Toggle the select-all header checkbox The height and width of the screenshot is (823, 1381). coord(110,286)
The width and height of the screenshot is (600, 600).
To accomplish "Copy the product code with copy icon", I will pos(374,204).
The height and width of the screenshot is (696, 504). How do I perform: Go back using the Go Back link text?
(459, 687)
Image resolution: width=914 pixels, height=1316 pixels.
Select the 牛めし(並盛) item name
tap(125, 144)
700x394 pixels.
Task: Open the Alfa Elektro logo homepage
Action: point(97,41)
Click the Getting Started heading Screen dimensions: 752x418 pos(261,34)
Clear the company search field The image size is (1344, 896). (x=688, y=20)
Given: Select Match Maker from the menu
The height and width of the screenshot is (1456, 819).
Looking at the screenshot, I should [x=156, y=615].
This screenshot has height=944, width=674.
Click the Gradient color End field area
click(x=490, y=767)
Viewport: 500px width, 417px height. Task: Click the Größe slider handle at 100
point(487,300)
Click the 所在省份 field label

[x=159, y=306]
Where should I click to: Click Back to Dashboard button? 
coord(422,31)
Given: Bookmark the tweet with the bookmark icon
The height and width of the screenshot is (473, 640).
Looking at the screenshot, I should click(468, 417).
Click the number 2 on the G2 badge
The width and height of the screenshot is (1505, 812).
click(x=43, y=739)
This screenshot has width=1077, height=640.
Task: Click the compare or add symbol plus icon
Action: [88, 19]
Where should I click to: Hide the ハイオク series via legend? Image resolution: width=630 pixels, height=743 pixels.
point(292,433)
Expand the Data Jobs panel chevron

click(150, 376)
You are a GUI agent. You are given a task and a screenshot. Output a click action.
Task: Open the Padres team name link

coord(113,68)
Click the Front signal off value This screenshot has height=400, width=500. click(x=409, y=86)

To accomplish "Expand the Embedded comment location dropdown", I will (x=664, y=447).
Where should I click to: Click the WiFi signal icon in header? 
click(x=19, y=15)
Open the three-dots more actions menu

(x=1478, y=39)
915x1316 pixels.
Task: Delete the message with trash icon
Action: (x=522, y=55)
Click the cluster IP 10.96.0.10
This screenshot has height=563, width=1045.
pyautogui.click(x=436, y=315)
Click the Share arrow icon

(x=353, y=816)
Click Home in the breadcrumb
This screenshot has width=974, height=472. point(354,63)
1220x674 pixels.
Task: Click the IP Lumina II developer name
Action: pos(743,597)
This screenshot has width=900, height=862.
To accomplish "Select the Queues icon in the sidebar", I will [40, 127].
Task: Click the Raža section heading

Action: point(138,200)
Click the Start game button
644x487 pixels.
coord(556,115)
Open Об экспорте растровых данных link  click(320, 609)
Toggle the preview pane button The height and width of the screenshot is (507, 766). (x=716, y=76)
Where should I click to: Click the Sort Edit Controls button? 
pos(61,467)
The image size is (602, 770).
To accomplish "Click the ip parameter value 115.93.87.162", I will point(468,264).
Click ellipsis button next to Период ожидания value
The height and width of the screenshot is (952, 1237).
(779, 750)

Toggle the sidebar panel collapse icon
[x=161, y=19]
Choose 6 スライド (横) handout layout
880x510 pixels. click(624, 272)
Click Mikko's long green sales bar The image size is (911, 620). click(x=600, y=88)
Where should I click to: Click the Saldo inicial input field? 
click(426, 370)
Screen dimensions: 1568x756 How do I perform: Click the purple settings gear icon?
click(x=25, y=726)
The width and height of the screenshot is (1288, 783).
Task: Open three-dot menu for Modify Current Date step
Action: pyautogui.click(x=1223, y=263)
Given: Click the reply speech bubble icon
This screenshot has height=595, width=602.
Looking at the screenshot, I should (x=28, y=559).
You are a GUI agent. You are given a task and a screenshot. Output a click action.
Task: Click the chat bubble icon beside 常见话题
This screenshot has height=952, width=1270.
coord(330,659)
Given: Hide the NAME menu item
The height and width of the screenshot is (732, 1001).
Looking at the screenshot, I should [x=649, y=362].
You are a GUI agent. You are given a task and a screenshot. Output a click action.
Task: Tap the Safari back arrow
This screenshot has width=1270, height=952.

§ **Task objective**:
Pull every line holding "value" out of the records.

§ **Answer to this problem**:
Click the Front signal off value This screenshot has height=400, width=500. click(x=409, y=86)
To accomplish "Click the ip parameter value 115.93.87.162", I will point(468,264).
Click ellipsis button next to Период ожидания value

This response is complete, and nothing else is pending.